IBM’s most recently acquired privately held Palisades Technology Partners. Palisades Technology Partners based in Englewood Cliffs, New Jersey provides technical support to mortgage lenders. The industry goliaths realize that there is significant value in understanding business process and the ability to couple technology solutions with an understanding of business process provides significant value and a trusted relationship with the consumer. IBM since the inception of IGS has done an admirable job execution against their services oriented strategy. Large technology OEMs have near-term decisions to make, do they adopt the IBM/IGS strategy and build out high-value services organizations or do they go the way of Cisco with a focused channel strategy. Both model pose significant challenges, but I believe over time large OEMs will need embrace one of these two models.

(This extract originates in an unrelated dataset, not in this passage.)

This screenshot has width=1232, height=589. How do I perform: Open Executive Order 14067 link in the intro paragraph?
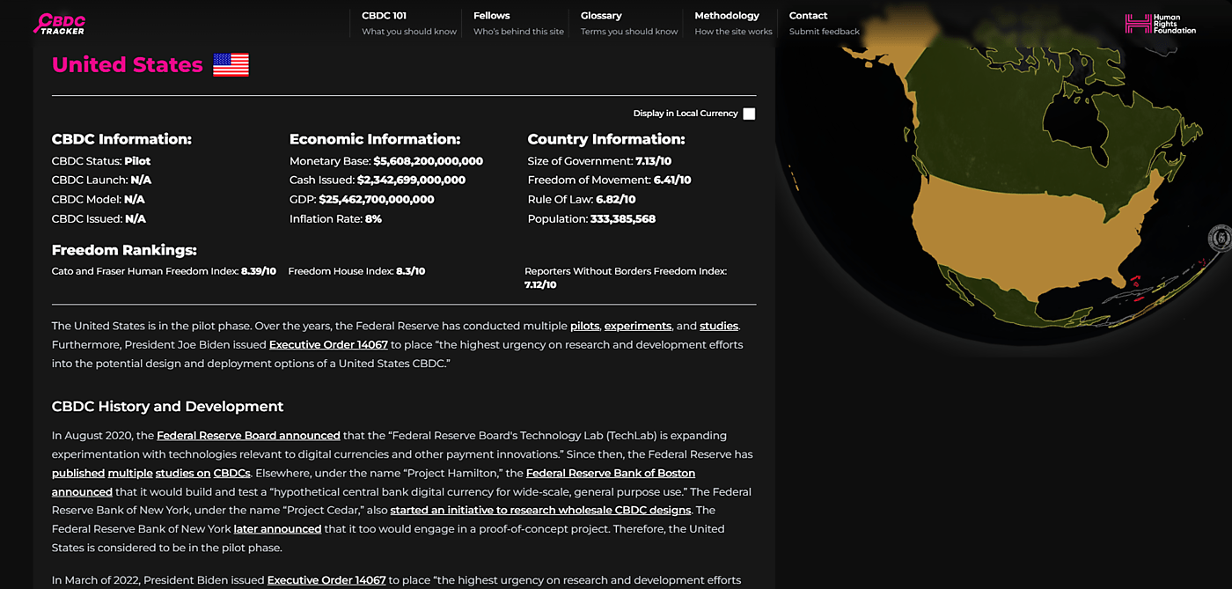pos(328,345)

Should be interesting to watch.

Kudos…

In the midst of what I would call many lack luster decisions, Sun Microsystems has adopted an incredible strategy to drive awareness.  Sun is a first mover in the corporate adoption of YouTube to as a means demonstrate new technologies and message to the YouTube generation.  Sun fostered their phenomenal growth by fueling a SunOS generation through the pervasive deployment of IPC and IPX boxes throughout higher education, I am a product of this tactic.  Once again I think they are on to something revolutionary.  It is impressive to see Andy Bechtolsheim demonstrating Sun technology and obvious to me that Sun values this medium as a way to reach future decisions makers.

-RJB

Thinking out loud…

Once again I read a blog post this morning on Mark Lewis’s blog that I felt compelled to comment on.  Unfortunately EMC has opted to disable the comment function of Mark’s TypePad blog???  What’s the deal with this?  Hopefully someone will realize that comments should be turned on sooner rather than later.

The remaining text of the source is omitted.